◆ TEXTE DE LA PAGE
_ _ _ _ _

LES Dispositions législatives pertinentes

 

[22]           Les dispositions suivantes de la Loi s’appliquent à la présente demande :

122.62(1) Pour l’application de la présente sous-section, une personne ne peut être considérée comme un particulier admissible à l’égard d’une personne à charge admissible au début d’un mois que si elle a présenté un avis au ministre, sur formulaire prescrit contenant les renseignements prescrits, au plus tard onze mois après la fin du mois.

 

(2) Le ministre peut, en tout temps, proroger le délai prévu au paragraphe (1).

 

 

 

152 (4) Le ministre peut établir une cotisation, une nouvelle cotisation ou une cotisation supplémentaire concernant l’impôt pour une année d’imposition, ainsi que les intérêts ou les pénalités, qui sont payables par un contribuable en vertu de la présente partie ou donner avis par écrit qu’aucun impôt n’est payable pour l’année à toute personne qui a produit une déclaration de revenu pour une année d’imposition. Pareille cotisation ne peut être établie après l’expiration de la période normale de nouvelle cotisation applicable au contribuable pour l’année que dans les cas suivants :

 

a) le contribuable ou la personne produisant la déclaration :

(i) soit a fait une présentation erronée des faits, par négligence, inattention ou omission volontaire, ou a commis quelque fraude en produisant la déclaration ou en fournissant quelque renseignement sous le régime de la présente loi,

122.62 (1) For the purposes of this subdivision, a person may be considered to be an eligible individual in respect of a particular qualified dependant at the beginning of a month only if the person has, no later than 11 months after the end of the month, filed with the Minister a notice in prescribed form containing prescribed information.

 

 

(2) The Minister may at any time extend the time for filing a notice under subsection 122.62(1).

 

 

152 (4) The Minister may at any time make an assessment, reassessment or additional assessment of tax for a taxation year, interest or penalties, if any, payable under this Part by a taxpayer or notify in writing any person by whom a return of income for a taxation year has been filed that no tax is payable for the year, except that an assessment, reassessment or additional assessment may be made after the taxpayer’s normal reassessment period in respect of the year only if

 

 

 

 

 

(a) the taxpayer or person filing the return

 

(i) has made any misrepresentation that is attributable to neglect, carelessness or wilful default or has committed any fraud in filing the return or in supplying any information under this Act, or

 

 

 

LES Questions EN LITIGE

 

[23]           Voici les questions en litige, telles qu’elles sont formulées au paragraphe 52 du mémoire des faits et du droit soumis par le demandeur :

[traduction]

a.                   La décision entachée de mauvaise foi devrait‑elle être annulée?

_ _ _ _ _

◆ DOCUMENTS FOURNIS
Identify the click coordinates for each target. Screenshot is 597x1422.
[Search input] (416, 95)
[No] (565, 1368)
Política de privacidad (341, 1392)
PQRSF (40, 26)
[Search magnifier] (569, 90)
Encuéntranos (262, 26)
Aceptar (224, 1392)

_ _ _ _ _

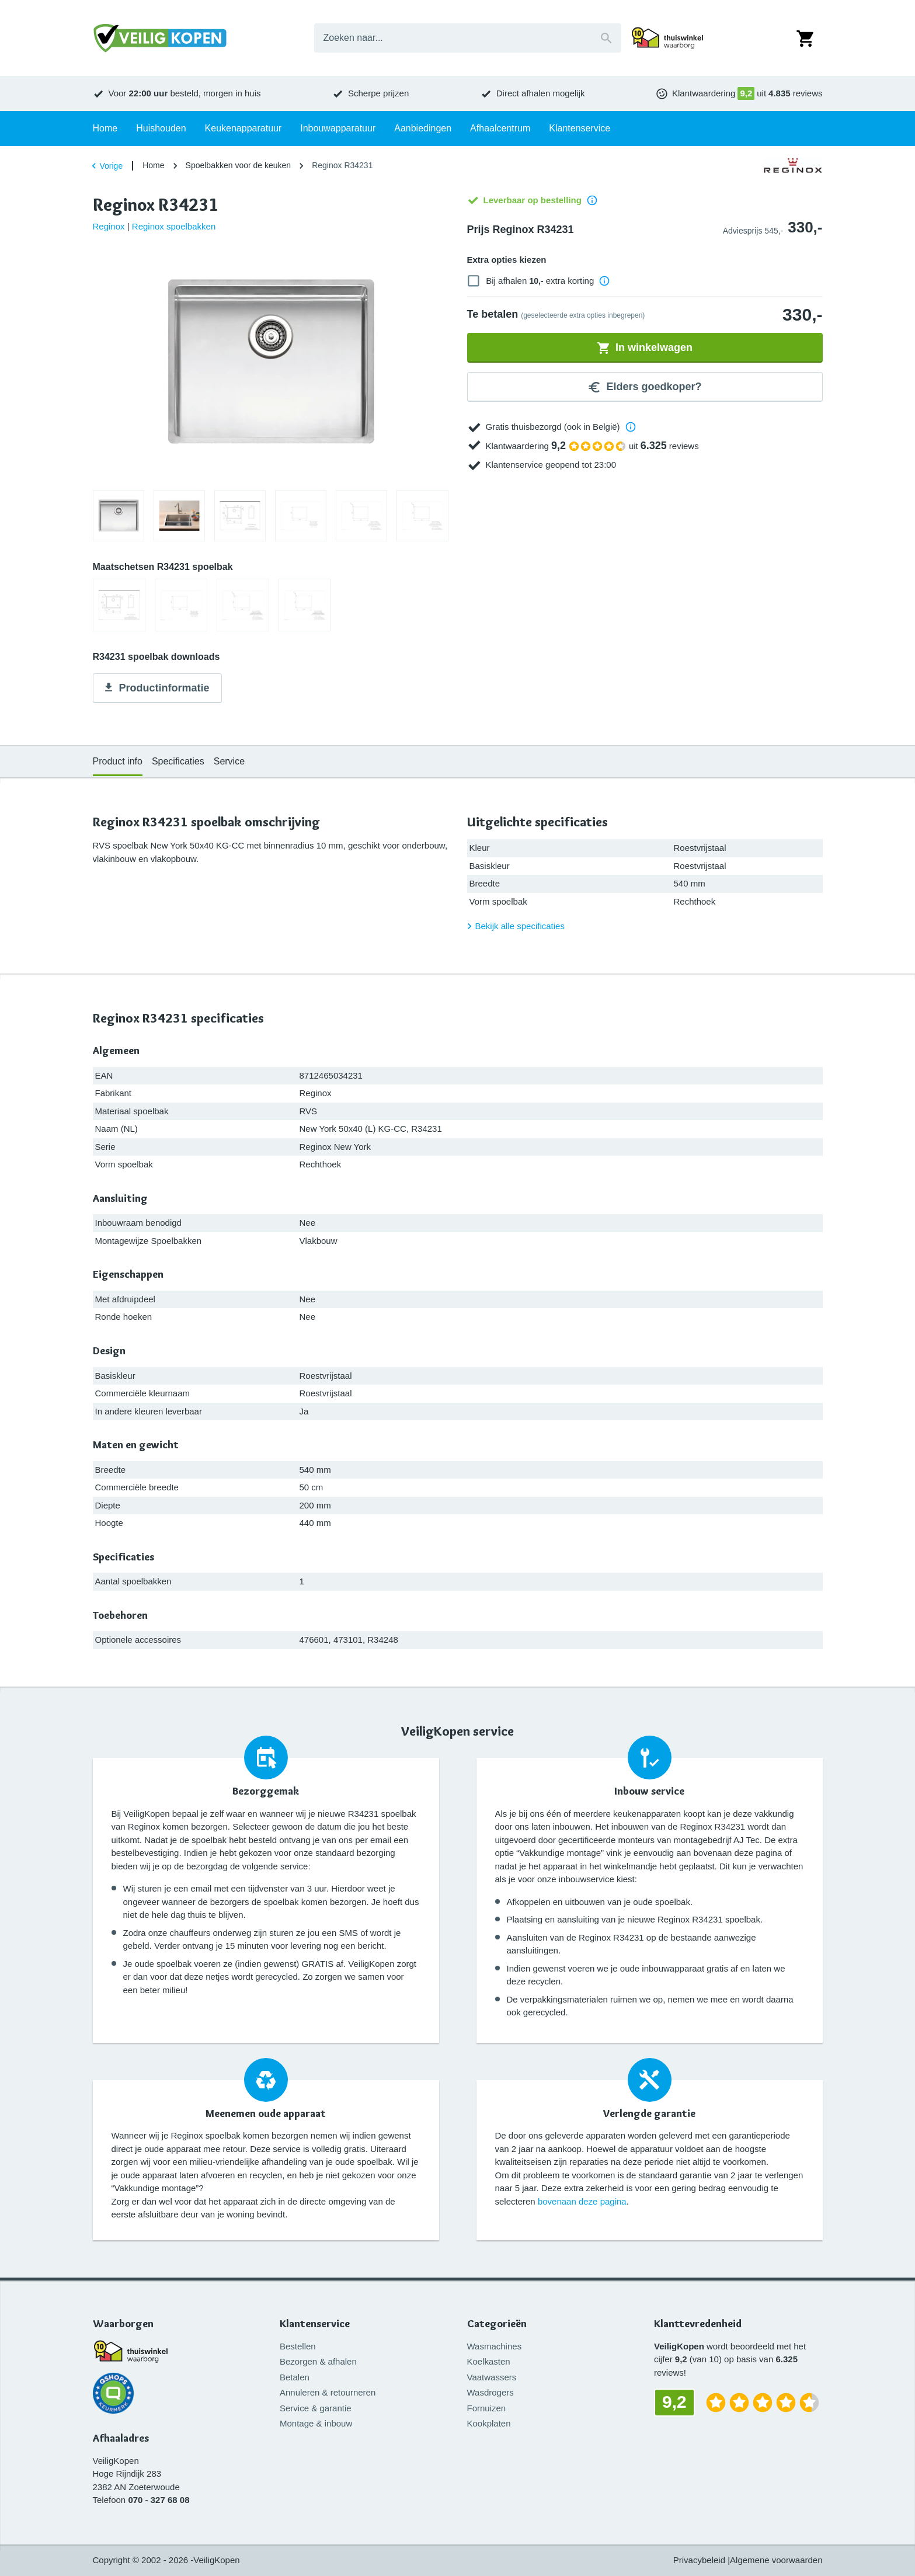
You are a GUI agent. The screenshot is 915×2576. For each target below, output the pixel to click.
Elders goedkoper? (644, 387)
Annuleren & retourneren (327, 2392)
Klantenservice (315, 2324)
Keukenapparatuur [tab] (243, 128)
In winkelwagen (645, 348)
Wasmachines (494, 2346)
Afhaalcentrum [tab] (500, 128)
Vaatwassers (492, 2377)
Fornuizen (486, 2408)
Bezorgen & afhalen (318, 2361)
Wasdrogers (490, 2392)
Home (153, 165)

_ _ _ _ _

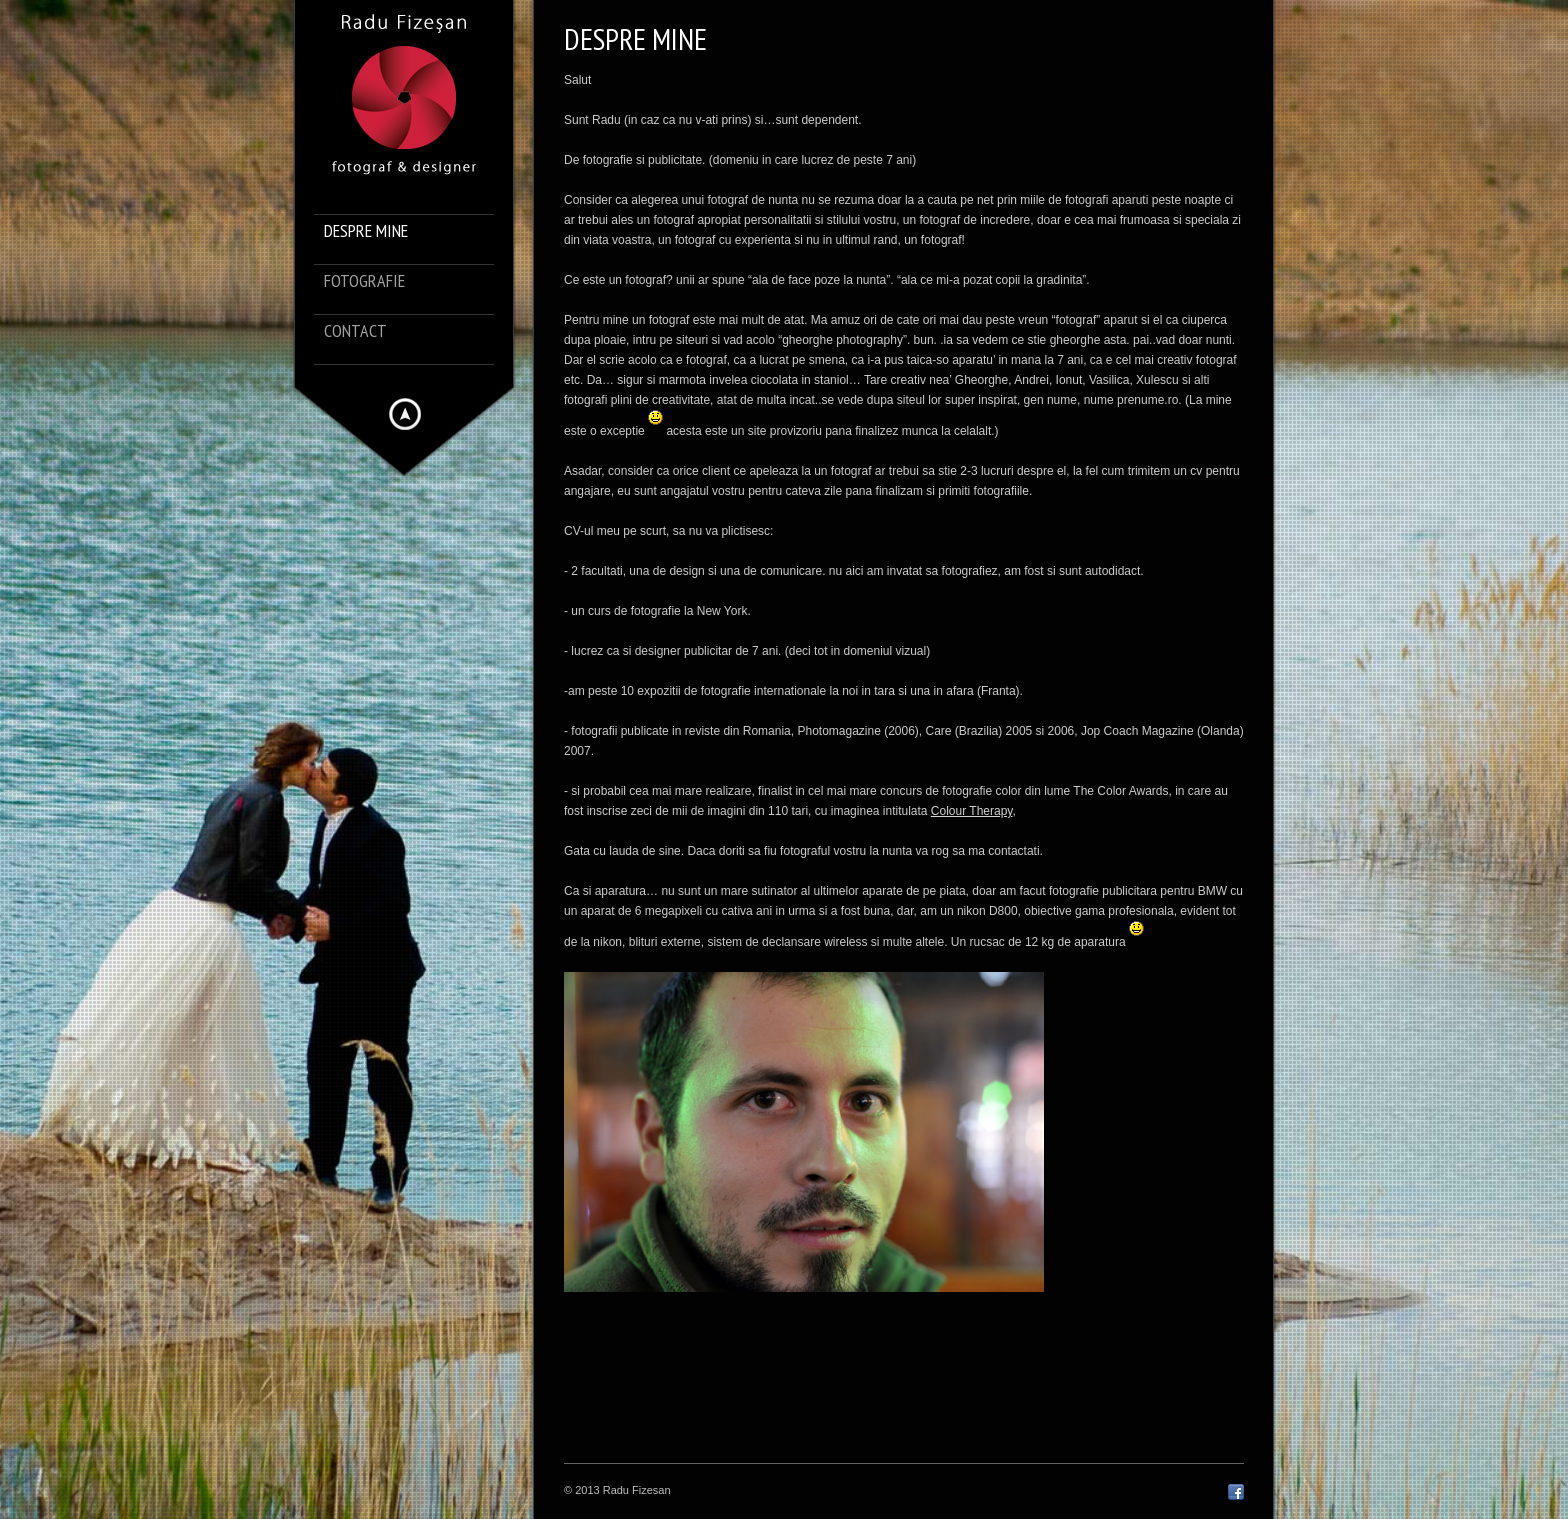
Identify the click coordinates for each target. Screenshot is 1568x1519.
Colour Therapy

_ _ _ _ _

◆ ÉNONCÉ
Recopiez fidèlement un passage du texte de la page, du passage contenant « [22]           Les dispositions » jusqu'à « fin du mois. » inclus.

◆ CORRIGÉ
[22]           Les dispositions suivantes de la Loi s’appliquent à la présente demande :

122.62(1) Pour l’application de la présente sous-section, une personne ne peut être considérée comme un particulier admissible à l’égard d’une personne à charge admissible au début d’un mois que si elle a présenté un avis au ministre, sur formulaire prescrit contenant les renseignements prescrits, au plus tard onze mois après la fin du mois.